The deal provides Sun Pharma with immediate access to a groundbreaking cancer treatment, allowing the company to leverage its global footprint to scale distribution. With approximately 1.8 million new cSCC cases diagnosed annually in the U.S. alone, there is a substantial market opportunity for UNLOXCYT™. Sun Pharma expects to enhance Checkpoint’s commercialization efforts and drive greater adoption of the therapy in key markets worldwide.
In addition to the $4.10 per share cash payment, Checkpoint shareholders will receive a contingent value right (CVR) of up to $0.70 per share if UNLOXCYT™ secures approval in major European markets by specific deadlines. This structure incentivizes timely regulatory approvals and ensures continued development efforts.
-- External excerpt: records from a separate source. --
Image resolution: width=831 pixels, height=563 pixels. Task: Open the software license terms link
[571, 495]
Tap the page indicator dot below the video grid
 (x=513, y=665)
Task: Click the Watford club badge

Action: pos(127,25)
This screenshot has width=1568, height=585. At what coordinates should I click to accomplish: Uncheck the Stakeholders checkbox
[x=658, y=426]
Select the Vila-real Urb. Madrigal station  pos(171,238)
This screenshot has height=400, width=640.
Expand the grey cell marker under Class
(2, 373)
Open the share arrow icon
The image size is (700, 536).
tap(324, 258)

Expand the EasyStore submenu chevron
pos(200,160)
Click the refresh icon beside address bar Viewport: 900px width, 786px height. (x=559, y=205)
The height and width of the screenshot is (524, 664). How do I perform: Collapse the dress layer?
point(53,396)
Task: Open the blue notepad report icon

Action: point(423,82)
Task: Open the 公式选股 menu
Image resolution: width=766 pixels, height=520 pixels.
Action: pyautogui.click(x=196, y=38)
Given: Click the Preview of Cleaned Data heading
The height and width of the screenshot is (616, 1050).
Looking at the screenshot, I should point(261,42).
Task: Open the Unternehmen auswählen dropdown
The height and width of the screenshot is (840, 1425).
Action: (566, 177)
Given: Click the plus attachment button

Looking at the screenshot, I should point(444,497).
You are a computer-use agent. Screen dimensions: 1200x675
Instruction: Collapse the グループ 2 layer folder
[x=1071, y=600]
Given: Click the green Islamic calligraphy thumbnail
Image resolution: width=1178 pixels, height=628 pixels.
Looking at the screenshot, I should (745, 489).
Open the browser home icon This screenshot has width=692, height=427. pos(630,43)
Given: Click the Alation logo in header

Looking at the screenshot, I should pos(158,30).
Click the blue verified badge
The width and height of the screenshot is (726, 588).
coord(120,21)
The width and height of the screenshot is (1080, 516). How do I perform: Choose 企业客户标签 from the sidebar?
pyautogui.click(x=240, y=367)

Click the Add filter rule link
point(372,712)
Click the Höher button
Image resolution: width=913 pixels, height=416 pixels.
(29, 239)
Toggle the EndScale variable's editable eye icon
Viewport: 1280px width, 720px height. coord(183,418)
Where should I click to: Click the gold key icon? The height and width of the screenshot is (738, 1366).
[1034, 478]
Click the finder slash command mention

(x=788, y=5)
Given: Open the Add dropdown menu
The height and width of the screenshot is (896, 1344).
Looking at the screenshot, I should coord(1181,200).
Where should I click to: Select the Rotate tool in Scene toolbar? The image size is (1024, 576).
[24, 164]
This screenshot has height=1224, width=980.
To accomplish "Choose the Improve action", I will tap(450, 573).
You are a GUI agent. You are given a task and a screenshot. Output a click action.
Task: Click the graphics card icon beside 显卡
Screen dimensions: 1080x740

The Sun Pharma-Checkpoint deal is the latest in a wave of biotech acquisitions, reflecting growing interest from larger pharmaceutical firms seeking to expand their specialty drug pipelines. Given the sector’s recent performance and ongoing medical advancements, further consolidation in biotech could be on the horizon.
For investors, the strong performance of biotech stocks and M&A activity suggest that the sector could be positioned for continued growth. As traditional sectors face headwinds, biotech’s mix of innovation, regulatory catalysts, and strategic acquisitions make it an attractive space to watch.